Why are they closing our home?

John Burton describes how changes in the regulatory regime are forcing the closure of genuinely human homes where people live together as friends.

Author: John Burton

Last month I went to visit Benamy House, a small care home for five men, in Seaham, County Durham. I spent an evening and the whole of the next day with them.

A double-fronted house on the corner of an ordinary street, the building is outdated but clean and homely, and, above all, it has been these residents’ home for many years. One man has been there for nineteen years, ever since Gail and Russell Smith opened it, and the newest resident has been there nine years. The eldest is 76 and the youngest is 49. So, you can imagine, this is a settled, mutually supportive “family” that is very much part of its neighbourhood.

Like a family, the residents go out together, eat together, play their music, dance and sing together, and each has the privacy of his own room. I’ve no doubt they sometimes quarrel - just like any family.

I went to the pub with them for a meal to celebrate Alistair’s birthday. Peter laid the table and served his friends their drinks. We ate and chatted, and the landlady came over and, knowing everyone by name - they’re regulars - wished Alistair happy birthday. When we got home, Alistair gave Graham an affectionate hug and they sat on the sofa together. Later three of them went into the back room to play along and dance to Alistair’s new CD on the guitars and drum kit.

The men have had their problems - physical and mental ill-health - and do need the close support they are given.
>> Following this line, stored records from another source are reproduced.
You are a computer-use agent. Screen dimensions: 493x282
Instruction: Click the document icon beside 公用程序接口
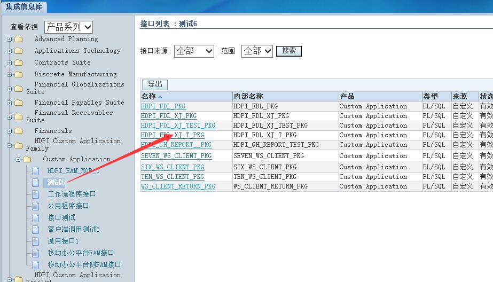[x=36, y=206]
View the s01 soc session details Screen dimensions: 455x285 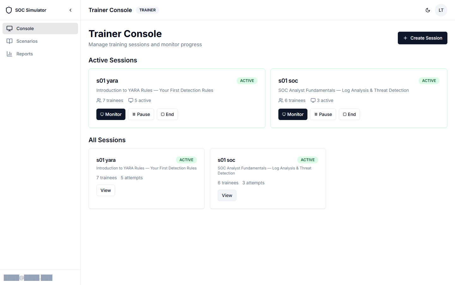coord(227,195)
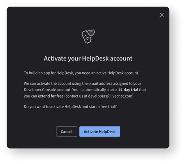Click the 'Do you want to activate HelpDesk' question

(52, 106)
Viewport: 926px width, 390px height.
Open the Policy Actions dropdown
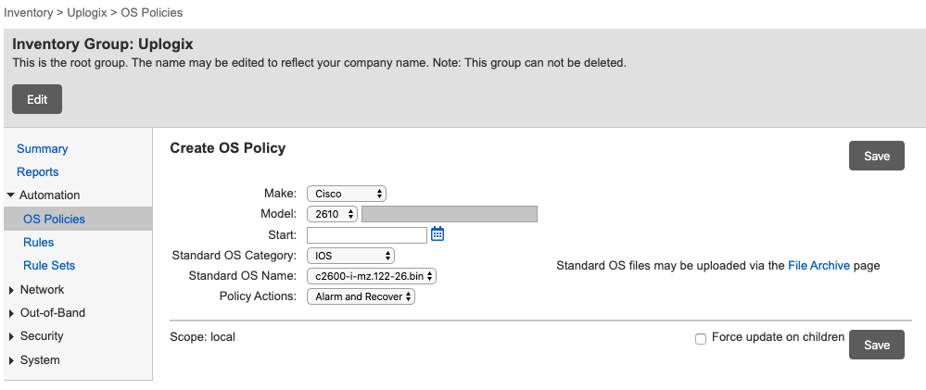point(361,297)
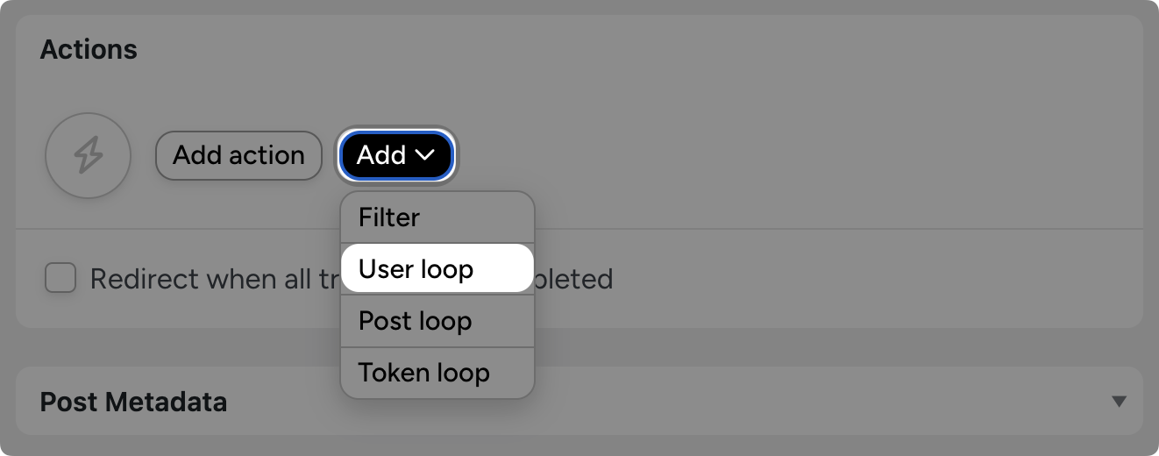This screenshot has height=456, width=1159.
Task: Click the chevron arrow inside Add button
Action: tap(424, 155)
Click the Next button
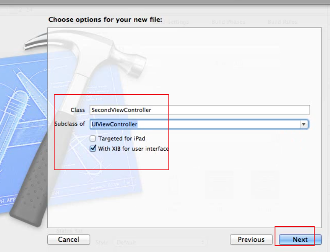Image resolution: width=330 pixels, height=252 pixels. (x=300, y=240)
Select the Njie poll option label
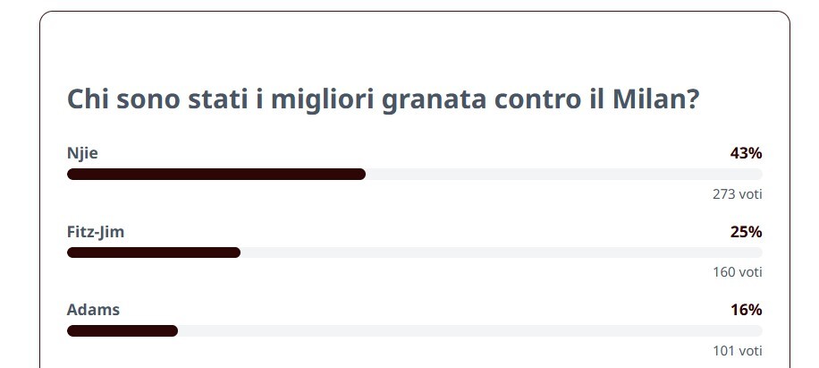Viewport: 819px width, 368px height. (x=82, y=154)
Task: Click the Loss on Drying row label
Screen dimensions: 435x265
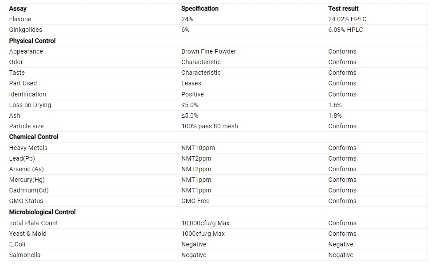Action: (x=30, y=105)
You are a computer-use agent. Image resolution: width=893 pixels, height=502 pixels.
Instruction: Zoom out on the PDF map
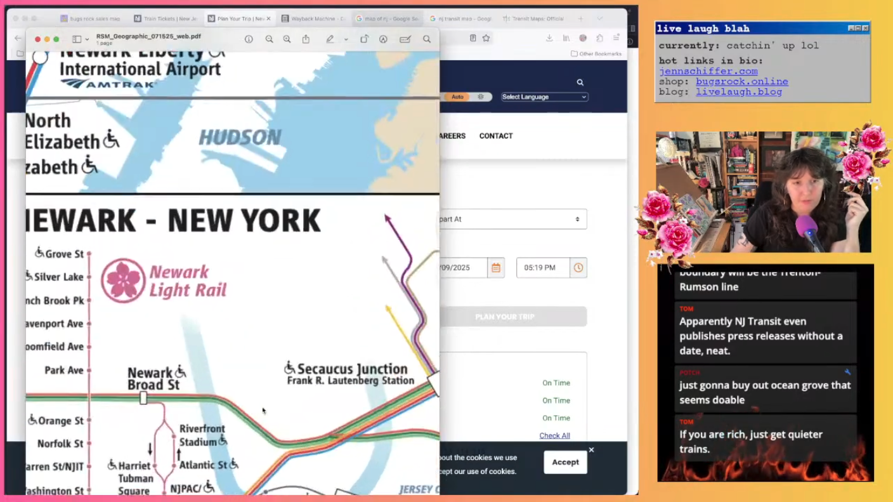[269, 39]
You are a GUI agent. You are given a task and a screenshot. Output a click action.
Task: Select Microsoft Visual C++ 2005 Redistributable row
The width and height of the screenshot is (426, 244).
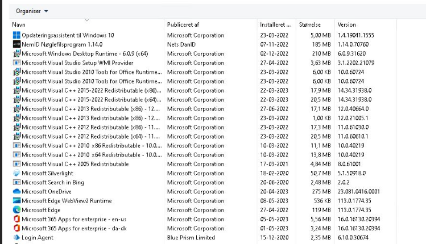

Creating and sustaining this caring community is no accident; it takes commitment, skill, knowledge, love and kindness, and hard work.

But apparently that is not enough for the commissioners from the county council or for the Care Quality Commission (CQC) who have rated the home “inadequate” and now intend to close it. The Smiths readily admit that they aren’t good at the paperwork and the building’s outdated. There’s no office, nor should there be. The very small team of staff spend all their time with the residents, even when they are writing up their notes. The sort of administration suited to a larger care home is simply not needed here. But the inspectors want a “robust quality assurance system” and “goal planning”, whatever that is.

The Winterbourne effect

Five years ago Panorama exposed serious systemic abuse at Winterbourne View private hospital for people with learning disabilities. CQC had been inspecting the hospital, finding that it was “compliant”, and ignoring whistleblowers.

The outcry following the Panorama revelations kicked government, the regulator, local authorities and a succession of well intentioned reform committees into action . . . or should I say, it provoked a succession of grand promises of action. Yet, there are still thousands of people stuck in institutions with no suitable alternative community care and accommodation.

As one of the prime culprits in their failure to identify abuse at Winterbourne View and to respond to whistleblowers, CQC set up a new inspection regime and began rating every learning disability service in England on a scale of outstanding, good, requires improvement or inadequate. At the same time, commissioners of care, responsible for placing people in these unsuitable institutions, reviewed all the provision they were using.

Unintended consequences

In 1997, Gail and Russell Smith set up Benamy. For seventeen years, the local authority was pleased to keep these men at this lovely home, and inspectors found it met all the standards. Then, in July 2014, CQC inspected, and although their report wasn’t published until six months later, the home was suddenly “inadequate”, and the local authority cut their funding of residents and threatened to move them elsewhere.

CQC inspectors have returned twice since and, despite the Smiths’ efforts to update records, procedures, risk assessments, care plans etc. in line with CQC’s requirements, each time the home was found to be inadequate. Now, CQC are taking away Russell’s registration as manager, and soon the home will be closed.

The experience of inspection has been cold and humiliating: two inspectors sitting at the dining room table examining the paperwork, interrogating Gail and Russell, waving away residents who ask to speak to them . . . searching for faults and adding them up.

It seems that the inspectors’ hands are tied by their own self-imposed rules, so they can’t reach out, acknowledge how brilliant the home is for the residents, and how “devastating” (the word used by one of the elderly parents) it will be for them if the home closes. And neither CQC nor Durham County Council has tried to support the home and the residents to improve in the ways that they have demanded.

Is the destruction of such a good, caring home really what was intended as a result of Winterbourne View and CQC’s new inspection regime?


The publisher is the Centre for Welfare Reform.

Why are they closing our home? © John Burton 2016.